Bush won zonder Saoedische hulp. Het Saoedische vorstenhuis een familie van ongeveer zevenduizend kinderen, kleinkinderen, neven, nichten, ooms en tantes en wat die verder hebben verwekt hoort tot de feodaalste fossielen ter wereld. De familie wil dat zo houden. Maar ook Saoedi-Arabië is door de lente getroffen. Met raadsverkiezingen wordt geprobeerd de ontevredenheid beheersbaar te houden. Aan de andere kant blijkt Osama bin Laden, niet het type gemeenteraadslid, daar de populairste staatsman te zijn. Het vorstenhuis zit gevangen: tussen eisen tot hervorming, dreiging van fundamentalistisch terrorisme, verlangen naar handhaving van de status-quo en de olievriendschap met Amerika.
Nu komt al-Qaeda met zelfmoordenaars en autobommen de beschermde wijken van de westerse deskundigen binnen. Aan de andere kant staan de hervormers van de gemeenteraden. Het doet aan Irak denken. Terreur van het fundamentalisme en een ontluikende burgeroorlog verstoren de drang naar moderne democratische verhoudingen. Irak en Saoedi-Arabië delen een grens ter lengte van tegen de duizend kilometer. Dit betekent dat de grootste olieproducent ter wereld in een hoogst onzekere tijd van overgang nu de allernaaste buurman is van het instabielste der Arabische landen.

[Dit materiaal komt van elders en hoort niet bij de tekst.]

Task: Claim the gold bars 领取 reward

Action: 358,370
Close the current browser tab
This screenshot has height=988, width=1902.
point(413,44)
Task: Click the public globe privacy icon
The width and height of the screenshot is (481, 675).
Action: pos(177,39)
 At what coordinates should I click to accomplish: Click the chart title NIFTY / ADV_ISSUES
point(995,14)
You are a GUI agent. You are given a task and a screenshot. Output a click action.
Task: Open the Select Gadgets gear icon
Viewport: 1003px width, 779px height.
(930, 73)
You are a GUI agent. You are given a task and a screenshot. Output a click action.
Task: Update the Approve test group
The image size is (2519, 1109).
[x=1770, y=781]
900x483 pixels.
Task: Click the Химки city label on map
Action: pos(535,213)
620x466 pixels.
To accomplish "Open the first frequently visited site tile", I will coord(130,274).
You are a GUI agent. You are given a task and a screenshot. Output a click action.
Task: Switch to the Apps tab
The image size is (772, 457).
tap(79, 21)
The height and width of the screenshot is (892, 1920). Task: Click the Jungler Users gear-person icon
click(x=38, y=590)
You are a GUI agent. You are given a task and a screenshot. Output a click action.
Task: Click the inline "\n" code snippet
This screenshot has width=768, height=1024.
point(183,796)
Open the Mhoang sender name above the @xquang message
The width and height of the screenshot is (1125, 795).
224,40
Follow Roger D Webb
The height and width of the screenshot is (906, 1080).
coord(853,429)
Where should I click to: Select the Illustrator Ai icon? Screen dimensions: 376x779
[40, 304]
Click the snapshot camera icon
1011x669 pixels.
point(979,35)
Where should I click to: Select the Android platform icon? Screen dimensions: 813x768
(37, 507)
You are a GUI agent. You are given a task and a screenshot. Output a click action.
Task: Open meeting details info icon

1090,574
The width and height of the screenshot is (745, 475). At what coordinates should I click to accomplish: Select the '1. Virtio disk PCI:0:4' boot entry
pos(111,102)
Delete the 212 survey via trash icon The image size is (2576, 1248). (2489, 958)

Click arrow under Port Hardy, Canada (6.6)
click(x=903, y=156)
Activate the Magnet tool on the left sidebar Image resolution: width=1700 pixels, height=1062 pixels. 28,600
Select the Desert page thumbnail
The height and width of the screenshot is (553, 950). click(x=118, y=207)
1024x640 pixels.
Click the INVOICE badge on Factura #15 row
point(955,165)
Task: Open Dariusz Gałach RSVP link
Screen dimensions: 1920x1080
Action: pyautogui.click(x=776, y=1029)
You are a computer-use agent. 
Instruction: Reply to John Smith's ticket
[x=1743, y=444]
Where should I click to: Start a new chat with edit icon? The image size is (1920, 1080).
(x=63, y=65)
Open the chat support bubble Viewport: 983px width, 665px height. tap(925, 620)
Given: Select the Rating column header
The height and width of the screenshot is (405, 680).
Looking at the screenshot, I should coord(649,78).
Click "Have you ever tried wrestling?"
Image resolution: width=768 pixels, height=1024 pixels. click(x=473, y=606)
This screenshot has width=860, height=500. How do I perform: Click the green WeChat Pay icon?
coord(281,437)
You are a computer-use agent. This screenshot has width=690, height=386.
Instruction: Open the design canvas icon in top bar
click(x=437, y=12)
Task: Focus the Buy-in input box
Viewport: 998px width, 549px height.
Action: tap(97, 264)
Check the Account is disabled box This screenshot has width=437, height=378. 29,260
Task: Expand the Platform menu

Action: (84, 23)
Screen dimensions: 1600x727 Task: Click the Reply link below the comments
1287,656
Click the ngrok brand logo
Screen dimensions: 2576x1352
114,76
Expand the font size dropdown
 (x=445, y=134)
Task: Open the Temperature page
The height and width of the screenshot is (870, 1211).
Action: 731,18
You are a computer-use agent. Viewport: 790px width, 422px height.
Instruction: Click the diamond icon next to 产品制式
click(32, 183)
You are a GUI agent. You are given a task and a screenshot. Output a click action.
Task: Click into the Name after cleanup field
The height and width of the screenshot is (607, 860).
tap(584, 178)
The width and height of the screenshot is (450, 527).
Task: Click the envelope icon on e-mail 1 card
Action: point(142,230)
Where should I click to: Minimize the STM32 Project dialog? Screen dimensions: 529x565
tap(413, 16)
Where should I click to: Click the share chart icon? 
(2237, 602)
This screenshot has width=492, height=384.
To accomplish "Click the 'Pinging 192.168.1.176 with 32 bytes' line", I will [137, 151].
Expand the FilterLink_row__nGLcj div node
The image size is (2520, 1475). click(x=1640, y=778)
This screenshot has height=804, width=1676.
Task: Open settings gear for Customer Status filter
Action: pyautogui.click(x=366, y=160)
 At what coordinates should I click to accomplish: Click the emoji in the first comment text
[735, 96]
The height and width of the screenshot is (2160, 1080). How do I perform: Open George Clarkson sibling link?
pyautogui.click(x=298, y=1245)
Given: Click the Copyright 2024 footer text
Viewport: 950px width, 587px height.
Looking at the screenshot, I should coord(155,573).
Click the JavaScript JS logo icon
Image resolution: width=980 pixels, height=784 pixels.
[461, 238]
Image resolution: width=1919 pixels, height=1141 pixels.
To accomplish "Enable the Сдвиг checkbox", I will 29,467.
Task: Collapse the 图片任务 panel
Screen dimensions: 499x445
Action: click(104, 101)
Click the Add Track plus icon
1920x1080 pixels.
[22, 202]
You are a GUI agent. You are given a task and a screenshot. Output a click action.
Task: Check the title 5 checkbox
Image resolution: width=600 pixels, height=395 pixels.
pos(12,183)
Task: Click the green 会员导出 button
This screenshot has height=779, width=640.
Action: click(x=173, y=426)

Van alle volken ter wereld zijn de Amerikanen het meest verslaafd aan olie. En ze zijn ook niet van plan daarvan af te kicken. Evenmin als de Europeanen trouwens, maar brandstof is in Amerika aanmerkelijk goedkoper. De lage prijs wordt er als een levensrecht beschouwd. Zullen de Arabische leveranciers, na met goed gevolg hun lente te hebben afgesloten, tegen dezelfde prijs hun olie blijven verkopen? Onwaarschijnlijk. Terwijl de vrees groeit dat de fossiele brandstoffen binnen afzienbare tijd uitgeput raken, doen de snel groeiende economieën van China en India de vraag stijgen. Het gewapend ingrijpen van Amerika in de gecompliceerde verhoudingen van het Midden-Oosten heeft niet de lente van een instant-bevrijding tot gevolg gehad, maar het anti-Amerikanisme doen toenemen. Door de langzame democratisering verliest Amerika oude vrienden.
De onrust blijft, de olieprijs stijgt. Onder Bush II komen er weer zuinige autos op de markt.